Ross walked VAs and SARCs through the interviews, charges and court process for a typical sexual assault case. Ross informed the visitors that their role is vital to the support system survivors need following an assault.

“Ten years ago or so, we didn’t do this coordination with advocates, it was almost unheard of for us to work as a team in this capacity,” said Ross. “The biggest element of the team approach that helps victims begin the healing process throughout a long investigation and trial process, are the advocates.”

Participants went back to the installation to visit the Criminal Investigation Division, McDonald Army Health Center’s Sexual Assault Medical Management Team, Staff Judge Advocate, Military Family Life Chaplain and finished at the Center for Sexual Assault Survivors in Newport News.

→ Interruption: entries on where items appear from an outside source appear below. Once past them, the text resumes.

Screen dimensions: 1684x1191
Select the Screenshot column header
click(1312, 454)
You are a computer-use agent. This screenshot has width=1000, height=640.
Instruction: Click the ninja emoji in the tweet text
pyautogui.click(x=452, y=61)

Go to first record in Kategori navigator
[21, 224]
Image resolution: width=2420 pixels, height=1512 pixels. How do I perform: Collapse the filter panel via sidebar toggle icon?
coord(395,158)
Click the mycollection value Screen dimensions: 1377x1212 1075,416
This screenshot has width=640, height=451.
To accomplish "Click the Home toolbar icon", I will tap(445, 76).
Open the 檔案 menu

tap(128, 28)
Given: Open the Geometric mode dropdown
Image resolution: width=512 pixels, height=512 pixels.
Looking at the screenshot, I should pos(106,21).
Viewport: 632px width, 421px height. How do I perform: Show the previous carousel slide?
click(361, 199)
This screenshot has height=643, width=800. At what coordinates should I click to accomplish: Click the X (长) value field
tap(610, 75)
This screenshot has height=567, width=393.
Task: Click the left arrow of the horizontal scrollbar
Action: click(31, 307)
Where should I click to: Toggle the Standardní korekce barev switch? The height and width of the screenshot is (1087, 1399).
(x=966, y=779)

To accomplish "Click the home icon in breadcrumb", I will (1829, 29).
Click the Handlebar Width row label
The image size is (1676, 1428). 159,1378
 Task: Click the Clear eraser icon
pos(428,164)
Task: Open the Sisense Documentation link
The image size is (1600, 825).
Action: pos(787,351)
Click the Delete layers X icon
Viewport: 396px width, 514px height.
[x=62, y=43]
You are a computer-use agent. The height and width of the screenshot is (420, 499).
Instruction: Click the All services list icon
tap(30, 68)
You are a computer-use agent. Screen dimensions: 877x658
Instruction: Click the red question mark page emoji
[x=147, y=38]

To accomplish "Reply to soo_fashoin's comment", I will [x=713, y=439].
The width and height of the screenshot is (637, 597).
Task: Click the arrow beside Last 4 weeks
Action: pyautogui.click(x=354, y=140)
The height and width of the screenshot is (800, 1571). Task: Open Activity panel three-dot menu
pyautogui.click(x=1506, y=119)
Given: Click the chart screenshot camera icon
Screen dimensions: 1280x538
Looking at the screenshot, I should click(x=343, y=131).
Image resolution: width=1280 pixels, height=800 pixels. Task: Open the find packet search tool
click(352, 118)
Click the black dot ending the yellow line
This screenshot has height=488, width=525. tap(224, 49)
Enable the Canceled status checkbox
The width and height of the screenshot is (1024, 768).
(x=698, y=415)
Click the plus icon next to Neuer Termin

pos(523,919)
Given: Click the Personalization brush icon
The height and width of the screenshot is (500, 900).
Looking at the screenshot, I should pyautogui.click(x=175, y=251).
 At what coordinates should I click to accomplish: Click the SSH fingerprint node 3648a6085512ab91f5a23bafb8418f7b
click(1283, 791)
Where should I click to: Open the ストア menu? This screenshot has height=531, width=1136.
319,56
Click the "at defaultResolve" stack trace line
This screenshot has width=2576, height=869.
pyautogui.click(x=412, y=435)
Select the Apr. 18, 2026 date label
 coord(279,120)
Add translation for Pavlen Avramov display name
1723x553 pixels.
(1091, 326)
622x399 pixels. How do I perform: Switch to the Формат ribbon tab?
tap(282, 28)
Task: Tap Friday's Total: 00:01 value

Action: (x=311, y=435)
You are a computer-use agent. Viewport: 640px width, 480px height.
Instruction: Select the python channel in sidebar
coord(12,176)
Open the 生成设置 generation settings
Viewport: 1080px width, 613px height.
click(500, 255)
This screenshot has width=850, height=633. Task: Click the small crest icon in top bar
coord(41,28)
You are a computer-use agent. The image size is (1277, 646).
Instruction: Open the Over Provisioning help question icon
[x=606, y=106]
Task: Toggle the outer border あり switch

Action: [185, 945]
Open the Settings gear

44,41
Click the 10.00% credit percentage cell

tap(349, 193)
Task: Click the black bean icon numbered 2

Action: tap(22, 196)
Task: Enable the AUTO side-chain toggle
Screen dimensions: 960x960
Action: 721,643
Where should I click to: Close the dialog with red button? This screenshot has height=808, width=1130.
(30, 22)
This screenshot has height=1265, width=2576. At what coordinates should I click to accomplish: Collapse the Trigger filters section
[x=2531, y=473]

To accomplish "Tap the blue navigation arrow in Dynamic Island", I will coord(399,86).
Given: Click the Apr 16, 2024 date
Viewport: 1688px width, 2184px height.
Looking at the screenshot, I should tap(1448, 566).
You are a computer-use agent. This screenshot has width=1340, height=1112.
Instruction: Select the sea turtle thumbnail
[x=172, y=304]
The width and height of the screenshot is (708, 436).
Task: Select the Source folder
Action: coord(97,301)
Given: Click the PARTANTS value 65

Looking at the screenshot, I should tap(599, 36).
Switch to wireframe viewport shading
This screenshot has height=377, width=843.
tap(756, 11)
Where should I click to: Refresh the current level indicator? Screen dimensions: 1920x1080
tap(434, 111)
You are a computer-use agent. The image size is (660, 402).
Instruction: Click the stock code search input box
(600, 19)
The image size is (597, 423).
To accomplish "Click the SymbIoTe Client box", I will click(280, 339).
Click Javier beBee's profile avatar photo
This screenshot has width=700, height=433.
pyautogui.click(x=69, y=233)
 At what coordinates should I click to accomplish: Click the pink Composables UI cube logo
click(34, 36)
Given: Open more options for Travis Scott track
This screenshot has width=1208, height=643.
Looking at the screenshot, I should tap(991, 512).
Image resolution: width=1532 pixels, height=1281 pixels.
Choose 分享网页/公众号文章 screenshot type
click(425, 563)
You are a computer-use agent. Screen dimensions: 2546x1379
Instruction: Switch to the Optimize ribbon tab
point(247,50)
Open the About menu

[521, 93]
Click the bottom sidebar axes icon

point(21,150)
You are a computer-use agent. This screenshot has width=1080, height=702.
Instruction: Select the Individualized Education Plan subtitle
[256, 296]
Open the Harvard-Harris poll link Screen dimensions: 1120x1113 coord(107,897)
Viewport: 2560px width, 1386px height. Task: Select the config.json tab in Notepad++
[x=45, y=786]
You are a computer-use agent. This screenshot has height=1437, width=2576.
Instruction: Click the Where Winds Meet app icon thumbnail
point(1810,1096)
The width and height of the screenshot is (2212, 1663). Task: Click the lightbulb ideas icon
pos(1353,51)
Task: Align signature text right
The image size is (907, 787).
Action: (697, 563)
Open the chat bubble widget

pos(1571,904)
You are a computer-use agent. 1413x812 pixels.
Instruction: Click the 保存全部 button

At each location, advocates walked through the procedures they might encounter when supporting a survivor of sexual assault. Advocates took notes, collected business cards and asked questions to ensure understanding of all aspects of the process following a sexual assault.

“We want it to be real for them and get them to comprehend as best as possible what a victim might go through so they can better understand how to provide support, and just be there for that person,” said Parker. “All of these organizations work together with a goal in mind of supporting the survivor, so the more the VAs and SARCs know, the more they can focus on support, rather than trying to understand the process in the moment with a survivor.”